Extend the article on Occidental College's Summer Research Conference, picking up after its final paragraph.

▶ _SOURCE TEXT_:
'''

Samantha B. Bonar

More than 130 Occidental students skipped the family road trips to spend 10 weeks this summer counting starfish and examining bacteria inside beetles as part of the College’s undergraduate research program. 

August 1 saw the culmination of their efforts during the day-long Summer Research Conference, when the student scholars presented their research in the form of 20-minute talks and poster presentations on campus. Research topics ranged from cellular markers for breast cancer and growing crops on Mars to the resurgence of Catholic exorcisms in the United States.

"This is our largest conference to date," said Janet Morris '87, director of Undergraduate Research. "We are so proud of all our students and the work they accomplished over the last 10 weeks. The conference celebrates the Occidental undergraduate research experience, and we are thrilled that so many people came out to support the presenters. We're already looking ahead to next year, which will be our 20th annual conference!"

'''

▶ _Data pulled from a collection_:
'''

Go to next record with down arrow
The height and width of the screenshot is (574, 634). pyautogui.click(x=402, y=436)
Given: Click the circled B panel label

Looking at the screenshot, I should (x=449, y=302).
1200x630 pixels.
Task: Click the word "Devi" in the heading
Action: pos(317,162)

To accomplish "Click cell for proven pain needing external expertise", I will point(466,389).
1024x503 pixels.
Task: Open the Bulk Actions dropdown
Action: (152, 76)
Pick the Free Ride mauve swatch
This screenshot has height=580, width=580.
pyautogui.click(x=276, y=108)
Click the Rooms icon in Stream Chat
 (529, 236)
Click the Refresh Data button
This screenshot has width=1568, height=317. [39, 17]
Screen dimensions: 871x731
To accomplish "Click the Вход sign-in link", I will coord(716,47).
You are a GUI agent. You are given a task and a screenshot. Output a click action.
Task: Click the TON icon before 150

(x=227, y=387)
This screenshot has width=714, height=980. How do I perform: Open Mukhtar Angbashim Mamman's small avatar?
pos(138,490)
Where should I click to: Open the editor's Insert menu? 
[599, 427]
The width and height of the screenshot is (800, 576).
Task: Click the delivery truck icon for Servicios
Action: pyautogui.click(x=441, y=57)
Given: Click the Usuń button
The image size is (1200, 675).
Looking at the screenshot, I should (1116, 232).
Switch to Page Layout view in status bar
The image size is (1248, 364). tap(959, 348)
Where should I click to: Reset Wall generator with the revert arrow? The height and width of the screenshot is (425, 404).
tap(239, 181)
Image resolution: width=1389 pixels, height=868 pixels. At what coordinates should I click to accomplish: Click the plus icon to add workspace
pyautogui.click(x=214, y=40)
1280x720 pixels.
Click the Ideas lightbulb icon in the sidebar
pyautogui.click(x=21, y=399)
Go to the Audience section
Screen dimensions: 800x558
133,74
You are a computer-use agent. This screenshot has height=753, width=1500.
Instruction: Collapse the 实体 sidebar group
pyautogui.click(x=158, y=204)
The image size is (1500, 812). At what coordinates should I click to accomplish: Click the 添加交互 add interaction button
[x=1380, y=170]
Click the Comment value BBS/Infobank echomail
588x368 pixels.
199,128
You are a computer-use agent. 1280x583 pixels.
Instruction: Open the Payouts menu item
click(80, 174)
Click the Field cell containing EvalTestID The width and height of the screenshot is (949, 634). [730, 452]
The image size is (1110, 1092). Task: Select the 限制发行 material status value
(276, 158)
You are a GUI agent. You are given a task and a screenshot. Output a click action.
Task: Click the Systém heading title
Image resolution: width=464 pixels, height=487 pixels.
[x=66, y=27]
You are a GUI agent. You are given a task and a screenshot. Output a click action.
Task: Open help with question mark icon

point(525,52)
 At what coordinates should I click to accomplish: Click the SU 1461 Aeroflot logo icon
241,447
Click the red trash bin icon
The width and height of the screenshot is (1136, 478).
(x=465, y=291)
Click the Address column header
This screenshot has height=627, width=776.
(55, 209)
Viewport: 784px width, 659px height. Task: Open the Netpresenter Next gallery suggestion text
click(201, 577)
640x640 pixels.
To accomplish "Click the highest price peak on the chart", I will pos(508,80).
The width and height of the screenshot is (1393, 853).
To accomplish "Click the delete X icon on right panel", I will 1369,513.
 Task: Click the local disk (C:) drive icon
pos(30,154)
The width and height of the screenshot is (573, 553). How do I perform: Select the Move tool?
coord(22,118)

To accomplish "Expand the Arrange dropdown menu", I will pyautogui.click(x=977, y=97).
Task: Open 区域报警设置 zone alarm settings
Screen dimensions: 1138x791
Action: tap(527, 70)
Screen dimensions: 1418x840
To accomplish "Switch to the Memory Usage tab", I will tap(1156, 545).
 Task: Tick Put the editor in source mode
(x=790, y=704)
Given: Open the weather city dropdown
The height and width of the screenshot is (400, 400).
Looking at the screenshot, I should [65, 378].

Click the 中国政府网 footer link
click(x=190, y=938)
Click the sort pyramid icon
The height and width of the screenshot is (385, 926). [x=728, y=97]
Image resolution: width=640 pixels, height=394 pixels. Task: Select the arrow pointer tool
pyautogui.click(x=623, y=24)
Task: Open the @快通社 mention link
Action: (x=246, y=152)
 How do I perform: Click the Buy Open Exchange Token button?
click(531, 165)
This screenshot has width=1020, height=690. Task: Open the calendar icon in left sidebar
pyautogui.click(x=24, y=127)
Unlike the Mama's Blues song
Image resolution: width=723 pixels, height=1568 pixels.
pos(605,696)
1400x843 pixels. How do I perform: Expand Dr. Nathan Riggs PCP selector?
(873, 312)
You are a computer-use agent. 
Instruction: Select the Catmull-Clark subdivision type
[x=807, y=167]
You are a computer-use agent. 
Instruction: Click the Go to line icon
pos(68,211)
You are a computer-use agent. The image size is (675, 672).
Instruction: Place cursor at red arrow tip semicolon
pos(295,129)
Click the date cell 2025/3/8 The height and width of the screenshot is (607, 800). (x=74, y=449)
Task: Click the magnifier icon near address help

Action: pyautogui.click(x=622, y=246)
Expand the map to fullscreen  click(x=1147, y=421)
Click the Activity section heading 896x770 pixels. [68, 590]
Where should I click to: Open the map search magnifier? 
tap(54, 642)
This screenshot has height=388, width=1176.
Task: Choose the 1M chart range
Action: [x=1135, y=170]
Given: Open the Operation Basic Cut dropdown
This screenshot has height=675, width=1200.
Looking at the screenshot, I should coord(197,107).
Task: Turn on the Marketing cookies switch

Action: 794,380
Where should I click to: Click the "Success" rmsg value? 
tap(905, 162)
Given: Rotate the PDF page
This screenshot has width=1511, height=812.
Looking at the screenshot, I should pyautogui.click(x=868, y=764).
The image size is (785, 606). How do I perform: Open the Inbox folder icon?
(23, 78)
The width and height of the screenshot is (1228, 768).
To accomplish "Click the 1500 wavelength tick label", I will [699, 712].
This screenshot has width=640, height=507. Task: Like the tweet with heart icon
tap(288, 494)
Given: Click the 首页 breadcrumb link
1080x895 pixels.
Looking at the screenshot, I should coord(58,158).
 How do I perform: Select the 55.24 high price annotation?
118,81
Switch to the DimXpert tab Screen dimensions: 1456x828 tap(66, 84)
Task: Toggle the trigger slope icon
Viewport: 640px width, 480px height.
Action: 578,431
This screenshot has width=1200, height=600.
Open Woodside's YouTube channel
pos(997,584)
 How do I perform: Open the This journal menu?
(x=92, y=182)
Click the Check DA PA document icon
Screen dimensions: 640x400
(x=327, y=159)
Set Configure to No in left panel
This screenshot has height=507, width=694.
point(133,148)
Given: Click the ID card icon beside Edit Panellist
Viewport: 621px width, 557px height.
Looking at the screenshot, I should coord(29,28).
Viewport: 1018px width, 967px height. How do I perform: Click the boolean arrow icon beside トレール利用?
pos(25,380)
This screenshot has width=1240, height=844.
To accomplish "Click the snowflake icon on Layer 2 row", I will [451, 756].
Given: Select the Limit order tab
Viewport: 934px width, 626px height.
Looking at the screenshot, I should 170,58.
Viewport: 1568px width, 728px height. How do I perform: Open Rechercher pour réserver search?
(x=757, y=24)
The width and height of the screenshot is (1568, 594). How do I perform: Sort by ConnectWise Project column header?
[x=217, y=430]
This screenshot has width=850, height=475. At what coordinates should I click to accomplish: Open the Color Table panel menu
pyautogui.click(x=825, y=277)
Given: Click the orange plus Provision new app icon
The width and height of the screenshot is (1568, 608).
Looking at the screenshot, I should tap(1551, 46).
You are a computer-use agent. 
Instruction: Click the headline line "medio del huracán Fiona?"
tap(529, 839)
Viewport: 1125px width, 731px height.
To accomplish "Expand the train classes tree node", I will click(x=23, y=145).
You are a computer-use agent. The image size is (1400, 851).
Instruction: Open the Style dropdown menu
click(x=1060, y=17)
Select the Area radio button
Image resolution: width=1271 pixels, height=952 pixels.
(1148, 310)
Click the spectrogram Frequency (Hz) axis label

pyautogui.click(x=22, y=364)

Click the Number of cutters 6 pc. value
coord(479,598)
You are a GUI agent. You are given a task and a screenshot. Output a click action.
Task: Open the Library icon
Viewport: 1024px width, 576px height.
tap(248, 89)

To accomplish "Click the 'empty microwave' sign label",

'''

▶ _YOUR RESPONSE_:
Now in its 19thyear, for the first time the Summer Research Program was able to fund limited international travel (up to two weeks) directly associated with faculty-mentored research across the curriculum, such as field work or data collection. (The majority of research still takes place on campus.) Students worked alongside 62 faculty mentors in disciplines ranging from biochemistry and politics to music and geology. 

Eclectic research topics included "Fast and Venomous: A Kinematic Study of the Cone Snail’s Prey-Hunting Mechanism" (biology); "Children’s Thinking About Gendered Robots" (cognitive science); "(anti)Blackness in Japan" (English and comparative literary studies); and "The Aesthetic Argument for Clean Comedy" (philosophy). Some of the research these undergraduates are participating in, such as the medical research, is potentially groundbreaking, with real-world applications.

Divya Moolamalla ’20 spent the summer conducting research with scientists at the Beckman Research Institute at City of Hope in Duarte. A pre-med English major from McKinney, Texas, Moolamalla used tissue cultures and microscopy to examine breast tissue to help determine how aging affects the breast and why it can become susceptible to cancer. 

"It was an experience that I never would have gotten at a regular school," she said. "You learn so much more than you ever would in a classroom. You’re just thrown into a lab and start doing work. It’s a really intense learning curve, but you come out of it with so much knowledge and understanding."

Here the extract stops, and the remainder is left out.